Retype verbatim the lines of the listing, from the very first through the line with "Screen dimensions: 1568x760".
[Opening Available data section]
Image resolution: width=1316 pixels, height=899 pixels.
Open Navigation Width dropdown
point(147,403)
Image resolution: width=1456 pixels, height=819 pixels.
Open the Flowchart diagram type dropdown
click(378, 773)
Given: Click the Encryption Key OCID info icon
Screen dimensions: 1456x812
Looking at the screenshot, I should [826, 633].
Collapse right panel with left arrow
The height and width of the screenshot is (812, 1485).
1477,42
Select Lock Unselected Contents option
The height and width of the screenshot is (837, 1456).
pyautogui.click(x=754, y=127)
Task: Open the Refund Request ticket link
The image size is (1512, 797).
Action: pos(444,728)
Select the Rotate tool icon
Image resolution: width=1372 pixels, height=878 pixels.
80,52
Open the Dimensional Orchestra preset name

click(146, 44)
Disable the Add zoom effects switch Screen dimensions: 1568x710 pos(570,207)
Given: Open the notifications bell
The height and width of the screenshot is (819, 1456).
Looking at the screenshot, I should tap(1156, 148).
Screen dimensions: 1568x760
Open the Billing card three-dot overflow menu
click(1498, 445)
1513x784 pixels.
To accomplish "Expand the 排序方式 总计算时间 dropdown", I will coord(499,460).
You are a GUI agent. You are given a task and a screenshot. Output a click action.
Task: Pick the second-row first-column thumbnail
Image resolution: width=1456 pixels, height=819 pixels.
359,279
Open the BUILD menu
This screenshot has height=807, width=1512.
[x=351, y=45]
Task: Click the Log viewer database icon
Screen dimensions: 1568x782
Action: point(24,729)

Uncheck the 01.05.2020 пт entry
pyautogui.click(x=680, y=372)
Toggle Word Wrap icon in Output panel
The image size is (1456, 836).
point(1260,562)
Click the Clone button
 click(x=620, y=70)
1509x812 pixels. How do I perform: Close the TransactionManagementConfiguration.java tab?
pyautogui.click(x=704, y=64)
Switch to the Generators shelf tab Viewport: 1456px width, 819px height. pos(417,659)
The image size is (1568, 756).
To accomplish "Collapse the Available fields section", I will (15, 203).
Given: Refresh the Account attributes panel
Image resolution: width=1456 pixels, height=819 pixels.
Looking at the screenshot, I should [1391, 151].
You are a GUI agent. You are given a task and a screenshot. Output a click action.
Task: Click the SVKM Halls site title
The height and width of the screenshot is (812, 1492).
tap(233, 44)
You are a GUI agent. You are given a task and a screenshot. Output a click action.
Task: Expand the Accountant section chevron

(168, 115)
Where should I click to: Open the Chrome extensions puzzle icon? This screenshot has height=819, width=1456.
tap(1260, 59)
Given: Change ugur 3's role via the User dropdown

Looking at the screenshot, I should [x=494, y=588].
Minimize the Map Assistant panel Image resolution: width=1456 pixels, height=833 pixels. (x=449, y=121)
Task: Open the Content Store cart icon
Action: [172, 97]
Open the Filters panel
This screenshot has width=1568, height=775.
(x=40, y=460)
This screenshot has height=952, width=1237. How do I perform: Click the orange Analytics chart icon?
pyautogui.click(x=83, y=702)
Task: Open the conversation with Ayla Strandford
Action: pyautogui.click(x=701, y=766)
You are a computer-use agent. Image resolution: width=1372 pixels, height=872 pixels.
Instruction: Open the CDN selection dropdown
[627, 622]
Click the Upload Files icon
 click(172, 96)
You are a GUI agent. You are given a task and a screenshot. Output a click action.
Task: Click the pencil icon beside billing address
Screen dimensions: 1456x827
[Closing Available data section]
• **Expected output**
Image resolution: width=1316 pixels, height=899 pixels.
Open Navigation Width dropdown
point(147,403)
Image resolution: width=1456 pixels, height=819 pixels.
Open the Flowchart diagram type dropdown
click(378, 773)
Given: Click the Encryption Key OCID info icon
Screen dimensions: 1456x812
Looking at the screenshot, I should [826, 633].
Collapse right panel with left arrow
The height and width of the screenshot is (812, 1485).
1477,42
Select Lock Unselected Contents option
The height and width of the screenshot is (837, 1456).
pyautogui.click(x=754, y=127)
Task: Open the Refund Request ticket link
The image size is (1512, 797).
Action: pos(444,728)
Select the Rotate tool icon
Image resolution: width=1372 pixels, height=878 pixels.
80,52
Open the Dimensional Orchestra preset name

click(146, 44)
Disable the Add zoom effects switch Screen dimensions: 1568x710 pos(570,207)
Given: Open the notifications bell
The height and width of the screenshot is (819, 1456).
Looking at the screenshot, I should tap(1156, 148).
Screen dimensions: 1568x760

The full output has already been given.